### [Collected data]
⟨

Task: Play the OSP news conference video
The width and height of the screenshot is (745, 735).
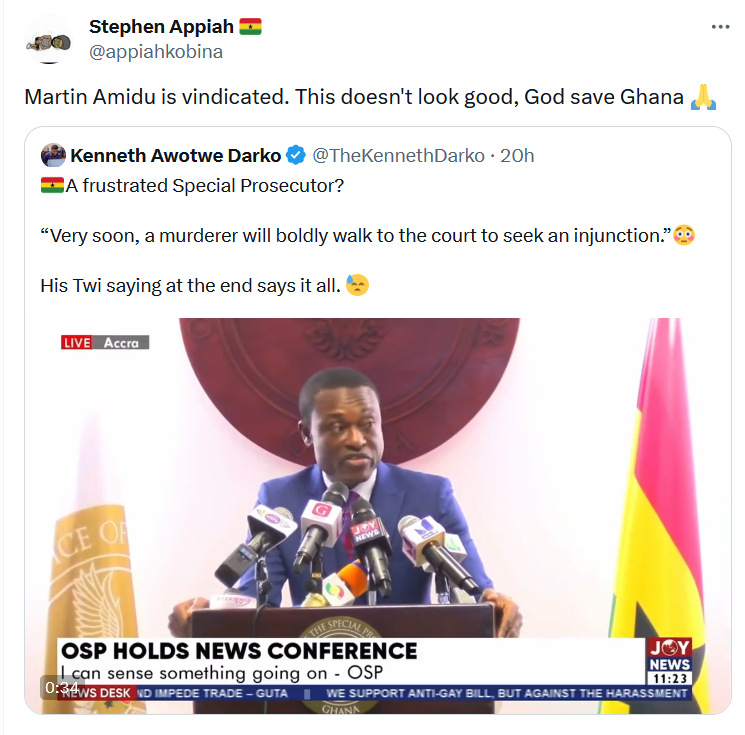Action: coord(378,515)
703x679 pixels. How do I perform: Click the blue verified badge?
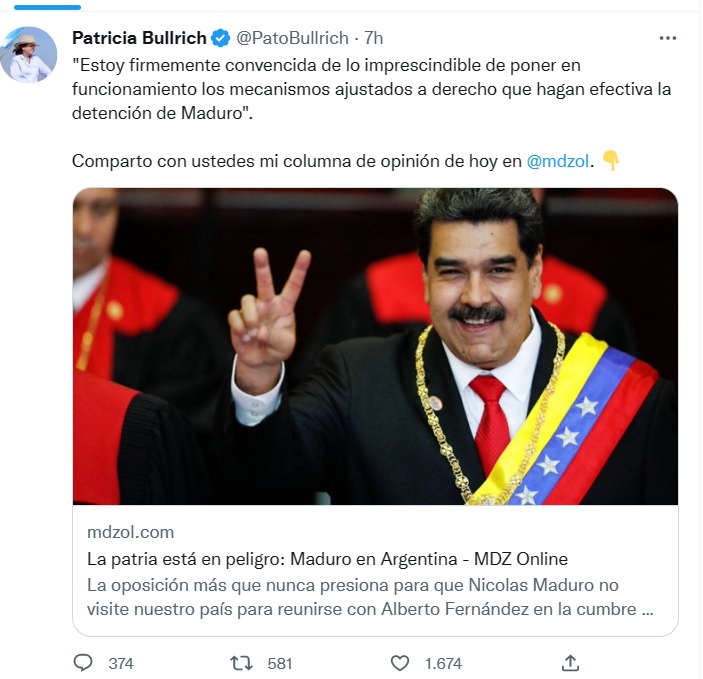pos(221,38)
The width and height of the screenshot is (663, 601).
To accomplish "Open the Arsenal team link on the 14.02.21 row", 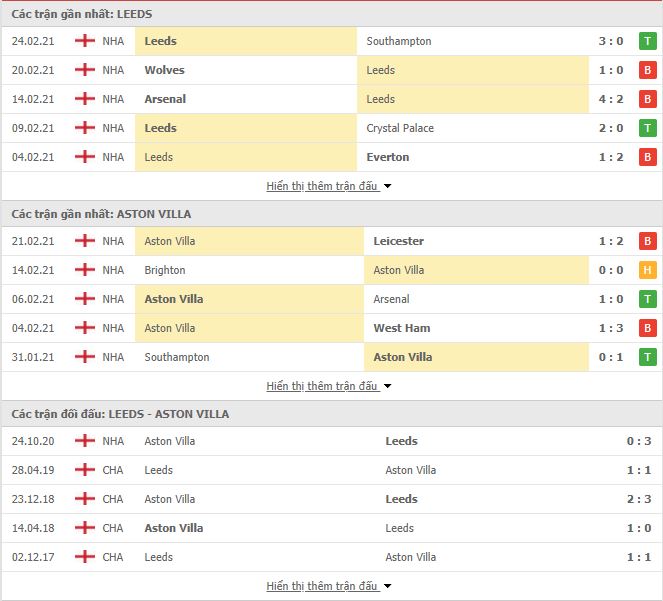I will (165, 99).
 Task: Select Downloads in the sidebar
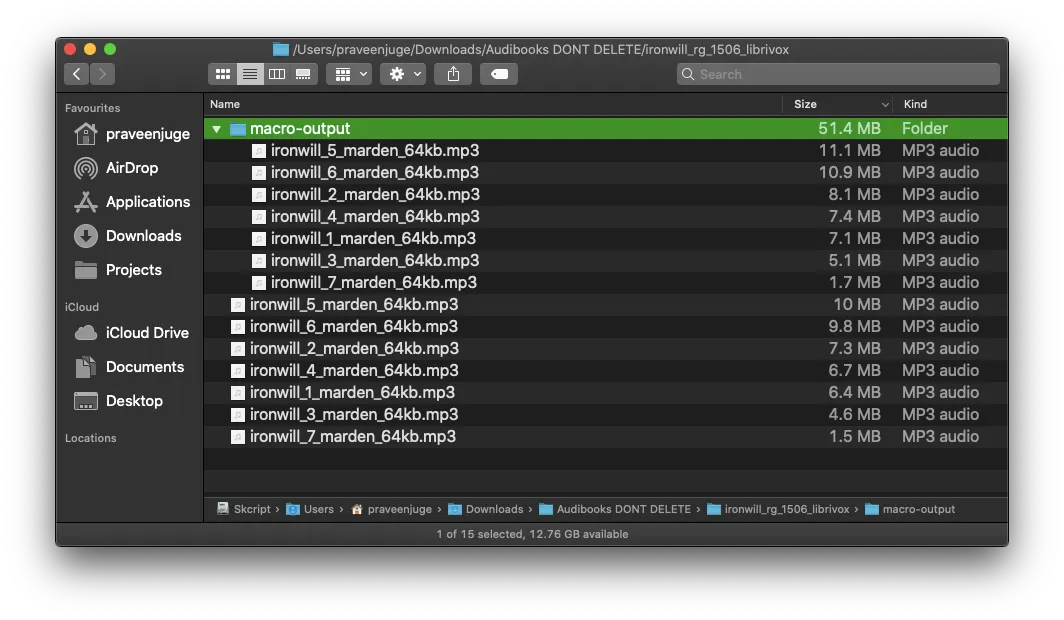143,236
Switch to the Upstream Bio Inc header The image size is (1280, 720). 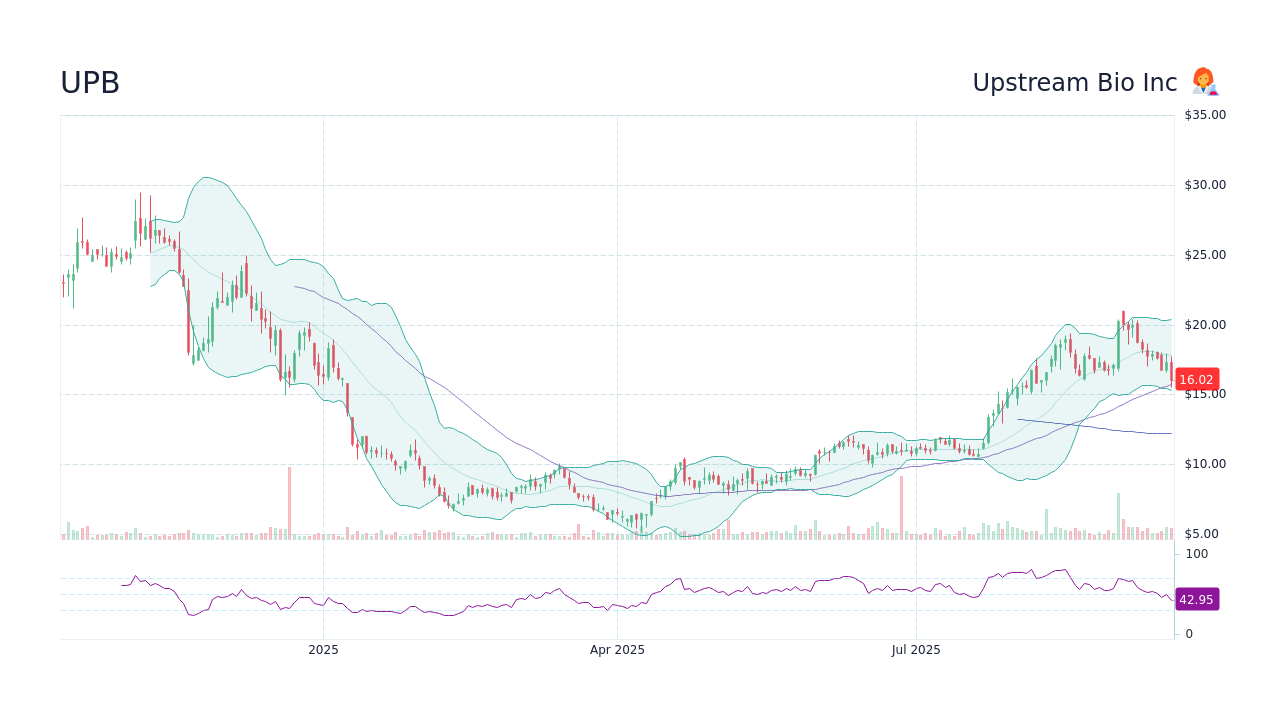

⟩

### [Required action]
The answer must consist solely of the lines from the line containing "Task: Select Downloads in the sidebar" to the end of the data, reproduced exactly, with every picture left out.

### [Answer for this exercise]
 Task: Select Downloads in the sidebar
143,236
Switch to the Upstream Bio Inc header The image size is (1280, 720). 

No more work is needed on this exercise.